_What the exercise asks:_
In the article on flaming for weed control in organic crops, how did Nebraska rank nationally in certified organic crop acres in 2006?

_Provided passage:_
======

Flaming: A New Weed Control Tool in Organic Crops

Flaming: A New Weed Control Tool in Organic Crops

June 19, 2009

In 2006 Nebraska ranked 9th nationally in certified organic crop acres (80,000) and 10th in certified organic pasture acres (20,000). Of all agronomic crops, the top ones were

  • wheat (20,000 acres)
  • corn (15,000 acres)
  • soybeans (10,000 acres)
  • alfalfa (10,000 acres)

Currently, organic food sales total $15 billion (2.5% of the food market). Interest in organic crop production is increasing among farmers and industry and additional farmland is shifting to organic production — about 4 million acres nationwide. As this market grows, so does the need to develop or extend efficient pest control methods.

Organic Weed Management

Organic producers rank weeds as their number one problem. Hand weeding and cultivation are the most popular physical methods used by organic growers for weed control; however, hand weeding is becoming cost prohibitive and repeated cultivation increases the chance for soil erosion and promotes emergence of new weed flushes.

======

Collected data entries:
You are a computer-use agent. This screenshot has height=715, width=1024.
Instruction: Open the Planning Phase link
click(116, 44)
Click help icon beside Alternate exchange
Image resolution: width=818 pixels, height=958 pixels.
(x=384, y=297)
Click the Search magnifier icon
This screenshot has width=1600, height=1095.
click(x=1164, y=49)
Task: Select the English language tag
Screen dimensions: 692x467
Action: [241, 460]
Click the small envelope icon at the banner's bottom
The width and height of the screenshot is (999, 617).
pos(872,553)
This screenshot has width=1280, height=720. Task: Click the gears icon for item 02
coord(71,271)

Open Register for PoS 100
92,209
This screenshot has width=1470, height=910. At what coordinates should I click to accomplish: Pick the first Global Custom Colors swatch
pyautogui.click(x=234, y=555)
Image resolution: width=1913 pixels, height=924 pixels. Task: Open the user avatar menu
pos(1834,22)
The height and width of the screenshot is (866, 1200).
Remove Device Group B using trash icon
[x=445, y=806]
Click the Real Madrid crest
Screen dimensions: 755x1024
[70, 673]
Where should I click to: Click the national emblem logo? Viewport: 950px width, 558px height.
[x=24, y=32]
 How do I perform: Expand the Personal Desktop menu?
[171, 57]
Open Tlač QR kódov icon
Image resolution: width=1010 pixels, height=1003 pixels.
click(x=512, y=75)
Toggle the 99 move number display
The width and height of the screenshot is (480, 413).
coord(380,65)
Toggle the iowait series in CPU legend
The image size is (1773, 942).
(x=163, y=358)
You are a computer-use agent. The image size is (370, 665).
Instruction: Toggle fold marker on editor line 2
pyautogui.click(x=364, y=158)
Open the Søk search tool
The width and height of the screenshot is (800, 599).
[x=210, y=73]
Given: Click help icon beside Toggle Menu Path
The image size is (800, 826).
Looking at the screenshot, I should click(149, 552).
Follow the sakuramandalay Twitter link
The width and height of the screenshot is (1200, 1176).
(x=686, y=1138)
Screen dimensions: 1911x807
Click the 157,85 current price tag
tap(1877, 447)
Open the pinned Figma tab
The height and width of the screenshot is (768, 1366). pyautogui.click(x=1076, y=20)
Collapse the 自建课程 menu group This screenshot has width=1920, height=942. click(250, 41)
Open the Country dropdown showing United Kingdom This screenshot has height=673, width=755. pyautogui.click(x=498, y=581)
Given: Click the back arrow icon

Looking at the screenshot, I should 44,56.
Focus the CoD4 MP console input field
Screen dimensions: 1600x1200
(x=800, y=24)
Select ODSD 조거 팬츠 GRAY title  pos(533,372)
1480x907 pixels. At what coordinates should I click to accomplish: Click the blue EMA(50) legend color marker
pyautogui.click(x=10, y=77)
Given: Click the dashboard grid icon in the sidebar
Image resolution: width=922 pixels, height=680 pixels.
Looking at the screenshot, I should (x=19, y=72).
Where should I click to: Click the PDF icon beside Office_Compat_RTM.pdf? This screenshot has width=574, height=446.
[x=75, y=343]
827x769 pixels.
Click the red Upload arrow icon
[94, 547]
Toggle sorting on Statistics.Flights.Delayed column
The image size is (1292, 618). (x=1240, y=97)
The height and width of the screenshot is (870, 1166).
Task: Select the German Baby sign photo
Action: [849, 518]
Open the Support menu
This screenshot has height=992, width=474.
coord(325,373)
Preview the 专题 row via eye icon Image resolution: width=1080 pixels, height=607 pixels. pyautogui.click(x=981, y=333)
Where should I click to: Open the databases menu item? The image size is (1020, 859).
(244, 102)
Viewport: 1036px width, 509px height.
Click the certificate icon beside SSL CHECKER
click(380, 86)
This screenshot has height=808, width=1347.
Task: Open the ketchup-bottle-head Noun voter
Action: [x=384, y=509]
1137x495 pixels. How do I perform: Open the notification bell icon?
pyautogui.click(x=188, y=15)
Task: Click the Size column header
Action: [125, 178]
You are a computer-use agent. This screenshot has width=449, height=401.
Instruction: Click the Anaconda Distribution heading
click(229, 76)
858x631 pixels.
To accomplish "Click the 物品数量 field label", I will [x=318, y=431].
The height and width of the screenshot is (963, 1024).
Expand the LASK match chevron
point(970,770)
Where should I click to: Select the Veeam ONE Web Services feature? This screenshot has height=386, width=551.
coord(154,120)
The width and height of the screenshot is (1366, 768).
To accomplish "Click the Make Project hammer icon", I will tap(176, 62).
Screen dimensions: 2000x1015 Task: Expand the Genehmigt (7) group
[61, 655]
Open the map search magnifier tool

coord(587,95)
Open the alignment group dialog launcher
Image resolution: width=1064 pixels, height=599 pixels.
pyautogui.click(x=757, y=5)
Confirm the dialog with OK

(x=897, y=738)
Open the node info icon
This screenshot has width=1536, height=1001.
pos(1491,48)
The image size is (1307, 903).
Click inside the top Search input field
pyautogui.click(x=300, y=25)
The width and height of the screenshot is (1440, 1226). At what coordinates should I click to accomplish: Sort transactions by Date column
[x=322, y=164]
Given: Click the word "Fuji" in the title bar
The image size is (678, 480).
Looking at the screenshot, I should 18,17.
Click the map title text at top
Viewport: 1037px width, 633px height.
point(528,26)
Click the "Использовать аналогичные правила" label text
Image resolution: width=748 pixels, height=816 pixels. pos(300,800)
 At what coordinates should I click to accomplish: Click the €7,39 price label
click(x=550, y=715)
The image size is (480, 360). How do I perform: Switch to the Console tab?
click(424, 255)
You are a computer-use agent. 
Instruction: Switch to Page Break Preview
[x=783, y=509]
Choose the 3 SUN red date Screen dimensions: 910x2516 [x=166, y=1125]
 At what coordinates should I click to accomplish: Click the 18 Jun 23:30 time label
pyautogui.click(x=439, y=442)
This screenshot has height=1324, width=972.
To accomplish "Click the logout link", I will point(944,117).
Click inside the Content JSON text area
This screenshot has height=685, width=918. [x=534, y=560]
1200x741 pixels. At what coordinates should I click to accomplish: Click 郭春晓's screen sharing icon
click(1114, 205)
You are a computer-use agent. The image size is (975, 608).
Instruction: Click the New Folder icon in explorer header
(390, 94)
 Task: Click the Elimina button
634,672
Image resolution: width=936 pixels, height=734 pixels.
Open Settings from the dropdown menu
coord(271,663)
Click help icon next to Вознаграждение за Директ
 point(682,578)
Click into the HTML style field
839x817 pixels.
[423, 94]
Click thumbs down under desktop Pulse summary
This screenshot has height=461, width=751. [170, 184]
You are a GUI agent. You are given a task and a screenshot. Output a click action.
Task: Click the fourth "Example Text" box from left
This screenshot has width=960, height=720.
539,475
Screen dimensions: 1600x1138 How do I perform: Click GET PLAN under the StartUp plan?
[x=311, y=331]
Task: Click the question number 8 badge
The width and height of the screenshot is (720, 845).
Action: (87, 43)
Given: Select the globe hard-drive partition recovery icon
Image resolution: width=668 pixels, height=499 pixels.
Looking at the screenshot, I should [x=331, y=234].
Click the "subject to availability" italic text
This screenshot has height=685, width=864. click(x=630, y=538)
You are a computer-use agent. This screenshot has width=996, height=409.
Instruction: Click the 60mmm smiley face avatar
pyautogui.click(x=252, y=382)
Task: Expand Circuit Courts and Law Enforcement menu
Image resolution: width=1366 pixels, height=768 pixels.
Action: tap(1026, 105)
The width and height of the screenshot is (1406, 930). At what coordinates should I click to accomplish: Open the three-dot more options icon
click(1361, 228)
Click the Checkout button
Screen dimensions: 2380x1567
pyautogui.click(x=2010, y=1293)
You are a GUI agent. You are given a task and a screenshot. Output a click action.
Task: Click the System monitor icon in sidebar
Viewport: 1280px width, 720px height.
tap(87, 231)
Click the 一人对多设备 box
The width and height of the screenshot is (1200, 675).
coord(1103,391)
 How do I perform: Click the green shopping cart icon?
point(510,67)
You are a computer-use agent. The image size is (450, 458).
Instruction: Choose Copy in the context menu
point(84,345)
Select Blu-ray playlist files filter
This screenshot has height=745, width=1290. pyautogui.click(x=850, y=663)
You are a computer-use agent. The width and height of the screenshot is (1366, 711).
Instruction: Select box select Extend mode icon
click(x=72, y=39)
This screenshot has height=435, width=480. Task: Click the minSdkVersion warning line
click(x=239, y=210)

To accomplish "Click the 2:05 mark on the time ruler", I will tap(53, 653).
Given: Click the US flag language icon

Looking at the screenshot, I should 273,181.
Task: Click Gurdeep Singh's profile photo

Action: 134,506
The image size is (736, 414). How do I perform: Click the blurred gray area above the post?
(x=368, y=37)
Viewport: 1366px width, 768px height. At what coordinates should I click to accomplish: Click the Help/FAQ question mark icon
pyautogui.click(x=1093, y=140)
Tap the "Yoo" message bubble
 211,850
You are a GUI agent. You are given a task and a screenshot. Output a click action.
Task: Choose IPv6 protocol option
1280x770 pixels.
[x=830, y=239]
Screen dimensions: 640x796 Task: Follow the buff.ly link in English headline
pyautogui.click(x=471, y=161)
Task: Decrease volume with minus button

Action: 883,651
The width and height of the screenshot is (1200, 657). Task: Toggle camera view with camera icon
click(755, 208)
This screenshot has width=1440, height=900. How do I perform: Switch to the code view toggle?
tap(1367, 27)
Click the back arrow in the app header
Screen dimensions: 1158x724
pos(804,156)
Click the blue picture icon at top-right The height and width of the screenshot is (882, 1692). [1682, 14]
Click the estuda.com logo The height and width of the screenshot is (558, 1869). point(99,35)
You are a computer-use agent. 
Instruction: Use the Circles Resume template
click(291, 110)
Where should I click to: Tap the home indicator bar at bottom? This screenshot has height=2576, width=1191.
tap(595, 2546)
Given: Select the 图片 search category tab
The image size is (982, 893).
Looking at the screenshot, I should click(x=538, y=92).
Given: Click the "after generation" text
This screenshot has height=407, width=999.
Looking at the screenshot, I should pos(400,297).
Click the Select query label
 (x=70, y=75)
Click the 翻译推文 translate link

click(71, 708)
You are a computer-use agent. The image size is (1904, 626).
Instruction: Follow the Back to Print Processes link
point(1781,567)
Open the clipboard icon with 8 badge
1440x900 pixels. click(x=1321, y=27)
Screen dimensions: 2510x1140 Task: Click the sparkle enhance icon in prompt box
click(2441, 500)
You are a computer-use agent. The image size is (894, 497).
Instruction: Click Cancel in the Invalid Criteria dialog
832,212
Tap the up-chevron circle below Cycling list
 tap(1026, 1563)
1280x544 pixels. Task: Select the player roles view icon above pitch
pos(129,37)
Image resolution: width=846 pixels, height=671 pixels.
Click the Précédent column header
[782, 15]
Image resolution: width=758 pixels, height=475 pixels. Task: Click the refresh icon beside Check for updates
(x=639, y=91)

======

_Result:_
Nebraska ranked 9th nationally, with 80,000 certified organic crop acres.